## EXERCISE
What lines in this listing contain the string "funnel"? Report each one by copying it.
★ ★ ★ ★ ★ ★ ★
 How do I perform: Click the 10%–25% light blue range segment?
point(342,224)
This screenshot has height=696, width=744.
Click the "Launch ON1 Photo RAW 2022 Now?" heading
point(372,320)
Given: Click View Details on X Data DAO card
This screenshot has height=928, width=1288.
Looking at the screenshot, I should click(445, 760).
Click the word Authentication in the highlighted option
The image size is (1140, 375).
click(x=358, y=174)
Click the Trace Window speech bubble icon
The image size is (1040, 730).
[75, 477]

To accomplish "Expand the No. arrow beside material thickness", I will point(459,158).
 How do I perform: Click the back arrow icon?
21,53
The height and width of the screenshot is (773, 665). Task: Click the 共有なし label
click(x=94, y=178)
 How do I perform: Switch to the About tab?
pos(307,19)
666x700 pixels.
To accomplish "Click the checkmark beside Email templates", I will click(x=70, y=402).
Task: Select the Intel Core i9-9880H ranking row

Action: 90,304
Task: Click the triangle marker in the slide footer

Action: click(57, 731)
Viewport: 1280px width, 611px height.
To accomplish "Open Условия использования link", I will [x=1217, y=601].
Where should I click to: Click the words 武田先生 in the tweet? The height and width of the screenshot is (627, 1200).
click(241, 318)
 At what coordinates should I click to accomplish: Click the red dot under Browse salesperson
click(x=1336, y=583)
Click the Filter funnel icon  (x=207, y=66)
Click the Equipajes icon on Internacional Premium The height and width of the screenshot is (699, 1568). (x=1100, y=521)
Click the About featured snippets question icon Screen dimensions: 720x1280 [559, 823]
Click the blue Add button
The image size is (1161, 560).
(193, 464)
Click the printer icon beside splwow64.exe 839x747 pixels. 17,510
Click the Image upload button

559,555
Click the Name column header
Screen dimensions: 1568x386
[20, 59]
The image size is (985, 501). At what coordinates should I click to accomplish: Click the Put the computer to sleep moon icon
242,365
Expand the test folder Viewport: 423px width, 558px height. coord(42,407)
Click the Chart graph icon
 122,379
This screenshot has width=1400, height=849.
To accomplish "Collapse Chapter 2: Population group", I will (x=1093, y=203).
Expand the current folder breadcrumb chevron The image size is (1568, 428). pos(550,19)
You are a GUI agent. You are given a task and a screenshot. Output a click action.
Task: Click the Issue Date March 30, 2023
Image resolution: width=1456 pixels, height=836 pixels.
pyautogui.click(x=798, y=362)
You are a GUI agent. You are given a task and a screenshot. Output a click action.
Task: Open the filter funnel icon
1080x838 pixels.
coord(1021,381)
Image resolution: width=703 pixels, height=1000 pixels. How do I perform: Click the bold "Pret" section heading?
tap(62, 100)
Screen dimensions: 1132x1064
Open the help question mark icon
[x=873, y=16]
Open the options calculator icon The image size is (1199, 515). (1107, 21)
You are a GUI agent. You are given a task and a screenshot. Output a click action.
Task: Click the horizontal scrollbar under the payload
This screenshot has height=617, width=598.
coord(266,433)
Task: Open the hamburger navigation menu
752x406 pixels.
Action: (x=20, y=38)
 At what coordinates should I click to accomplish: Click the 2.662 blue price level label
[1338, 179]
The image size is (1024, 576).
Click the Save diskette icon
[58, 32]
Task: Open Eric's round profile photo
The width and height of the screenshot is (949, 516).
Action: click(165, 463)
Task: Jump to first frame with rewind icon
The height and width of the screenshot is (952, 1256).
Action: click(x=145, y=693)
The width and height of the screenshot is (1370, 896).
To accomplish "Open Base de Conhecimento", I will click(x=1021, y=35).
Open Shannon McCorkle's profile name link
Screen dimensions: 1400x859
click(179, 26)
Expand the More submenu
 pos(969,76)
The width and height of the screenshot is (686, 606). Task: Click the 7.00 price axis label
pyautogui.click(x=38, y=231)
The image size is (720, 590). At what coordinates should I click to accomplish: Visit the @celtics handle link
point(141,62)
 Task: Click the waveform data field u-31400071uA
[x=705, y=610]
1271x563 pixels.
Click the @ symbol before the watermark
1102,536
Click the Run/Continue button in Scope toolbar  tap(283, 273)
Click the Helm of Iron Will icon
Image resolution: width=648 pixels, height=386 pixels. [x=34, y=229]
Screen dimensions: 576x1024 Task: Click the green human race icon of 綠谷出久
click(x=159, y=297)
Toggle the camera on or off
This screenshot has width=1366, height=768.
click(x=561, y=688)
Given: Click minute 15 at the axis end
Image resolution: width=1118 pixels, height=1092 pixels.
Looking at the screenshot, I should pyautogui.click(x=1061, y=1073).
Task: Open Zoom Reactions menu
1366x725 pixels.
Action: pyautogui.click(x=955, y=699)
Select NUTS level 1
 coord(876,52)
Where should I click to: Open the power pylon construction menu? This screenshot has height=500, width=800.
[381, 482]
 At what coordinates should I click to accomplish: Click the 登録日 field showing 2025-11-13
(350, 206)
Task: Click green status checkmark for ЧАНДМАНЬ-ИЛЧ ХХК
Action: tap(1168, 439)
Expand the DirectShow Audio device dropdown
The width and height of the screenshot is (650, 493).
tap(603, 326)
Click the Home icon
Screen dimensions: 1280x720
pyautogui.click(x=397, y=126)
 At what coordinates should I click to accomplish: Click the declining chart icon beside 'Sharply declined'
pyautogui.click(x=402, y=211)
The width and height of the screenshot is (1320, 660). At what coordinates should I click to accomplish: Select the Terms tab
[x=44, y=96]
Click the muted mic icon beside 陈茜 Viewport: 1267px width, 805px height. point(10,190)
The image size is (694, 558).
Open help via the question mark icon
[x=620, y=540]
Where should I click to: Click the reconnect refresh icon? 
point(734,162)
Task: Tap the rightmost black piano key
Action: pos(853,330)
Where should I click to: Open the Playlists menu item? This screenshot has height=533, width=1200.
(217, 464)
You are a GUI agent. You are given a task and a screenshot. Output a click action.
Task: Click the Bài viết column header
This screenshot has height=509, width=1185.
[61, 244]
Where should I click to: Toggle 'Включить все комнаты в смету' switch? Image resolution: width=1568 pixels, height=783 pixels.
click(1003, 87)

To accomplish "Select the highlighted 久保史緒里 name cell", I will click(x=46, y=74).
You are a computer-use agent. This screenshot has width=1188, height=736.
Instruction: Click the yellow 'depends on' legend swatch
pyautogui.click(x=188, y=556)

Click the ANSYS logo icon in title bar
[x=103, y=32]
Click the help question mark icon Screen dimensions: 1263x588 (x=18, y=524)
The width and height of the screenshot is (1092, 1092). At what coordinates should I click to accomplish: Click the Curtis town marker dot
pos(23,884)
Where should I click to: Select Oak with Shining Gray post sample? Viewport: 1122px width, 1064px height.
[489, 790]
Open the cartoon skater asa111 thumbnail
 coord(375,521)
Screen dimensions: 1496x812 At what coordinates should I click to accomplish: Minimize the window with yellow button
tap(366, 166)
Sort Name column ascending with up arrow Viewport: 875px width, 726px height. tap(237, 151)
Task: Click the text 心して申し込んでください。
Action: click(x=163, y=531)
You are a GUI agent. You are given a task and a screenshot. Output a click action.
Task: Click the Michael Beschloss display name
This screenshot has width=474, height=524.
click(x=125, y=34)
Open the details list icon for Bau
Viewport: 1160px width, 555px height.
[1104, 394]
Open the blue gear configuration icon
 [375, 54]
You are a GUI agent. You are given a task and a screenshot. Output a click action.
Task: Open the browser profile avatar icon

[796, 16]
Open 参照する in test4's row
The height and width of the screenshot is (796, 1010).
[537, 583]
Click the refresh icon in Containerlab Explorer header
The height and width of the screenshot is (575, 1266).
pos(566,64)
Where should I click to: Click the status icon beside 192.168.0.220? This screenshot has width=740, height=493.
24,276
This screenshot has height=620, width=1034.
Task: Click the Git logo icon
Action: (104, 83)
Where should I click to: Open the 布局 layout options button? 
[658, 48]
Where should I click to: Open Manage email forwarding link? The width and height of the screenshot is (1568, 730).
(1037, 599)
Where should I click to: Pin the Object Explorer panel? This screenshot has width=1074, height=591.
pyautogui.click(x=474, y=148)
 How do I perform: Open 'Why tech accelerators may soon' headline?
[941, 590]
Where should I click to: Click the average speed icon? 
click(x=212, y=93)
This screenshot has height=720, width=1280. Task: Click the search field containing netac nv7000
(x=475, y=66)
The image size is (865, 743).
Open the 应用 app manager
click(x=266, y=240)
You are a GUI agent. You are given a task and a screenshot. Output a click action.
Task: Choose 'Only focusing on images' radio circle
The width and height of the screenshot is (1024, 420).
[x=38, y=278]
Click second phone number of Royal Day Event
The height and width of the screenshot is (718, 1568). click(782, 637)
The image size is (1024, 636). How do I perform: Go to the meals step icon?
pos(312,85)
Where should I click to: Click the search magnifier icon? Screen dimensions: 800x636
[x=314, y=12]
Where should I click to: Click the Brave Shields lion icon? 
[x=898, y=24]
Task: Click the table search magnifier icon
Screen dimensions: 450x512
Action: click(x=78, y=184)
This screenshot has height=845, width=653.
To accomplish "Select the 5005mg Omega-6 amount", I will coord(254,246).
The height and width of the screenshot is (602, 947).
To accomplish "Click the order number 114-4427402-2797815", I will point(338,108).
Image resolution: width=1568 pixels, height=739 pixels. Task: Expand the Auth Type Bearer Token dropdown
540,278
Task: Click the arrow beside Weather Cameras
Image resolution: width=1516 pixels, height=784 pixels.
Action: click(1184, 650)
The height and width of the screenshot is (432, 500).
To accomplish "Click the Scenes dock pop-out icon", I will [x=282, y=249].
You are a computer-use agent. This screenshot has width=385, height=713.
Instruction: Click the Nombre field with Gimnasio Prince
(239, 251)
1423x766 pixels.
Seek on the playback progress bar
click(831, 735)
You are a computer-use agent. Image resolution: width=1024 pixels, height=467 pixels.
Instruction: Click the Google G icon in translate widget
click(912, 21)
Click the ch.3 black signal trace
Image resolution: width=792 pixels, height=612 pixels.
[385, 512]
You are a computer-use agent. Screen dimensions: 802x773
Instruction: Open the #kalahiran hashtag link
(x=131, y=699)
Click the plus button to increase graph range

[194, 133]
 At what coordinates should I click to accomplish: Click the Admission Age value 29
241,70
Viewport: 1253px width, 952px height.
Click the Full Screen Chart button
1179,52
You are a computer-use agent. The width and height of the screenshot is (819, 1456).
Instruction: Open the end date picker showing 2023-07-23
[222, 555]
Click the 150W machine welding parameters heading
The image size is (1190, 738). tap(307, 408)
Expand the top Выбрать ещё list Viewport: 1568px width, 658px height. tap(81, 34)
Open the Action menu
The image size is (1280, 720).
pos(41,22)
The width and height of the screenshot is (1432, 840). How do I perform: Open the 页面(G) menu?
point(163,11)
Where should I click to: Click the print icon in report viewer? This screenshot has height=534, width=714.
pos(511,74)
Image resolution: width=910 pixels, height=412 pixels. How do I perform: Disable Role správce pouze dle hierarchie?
★ ★ ★ ★ ★ ★ ★
## SOLUTION FOR THIS TASK
Click the Filter funnel icon  (x=207, y=66)
Task: Open the filter funnel icon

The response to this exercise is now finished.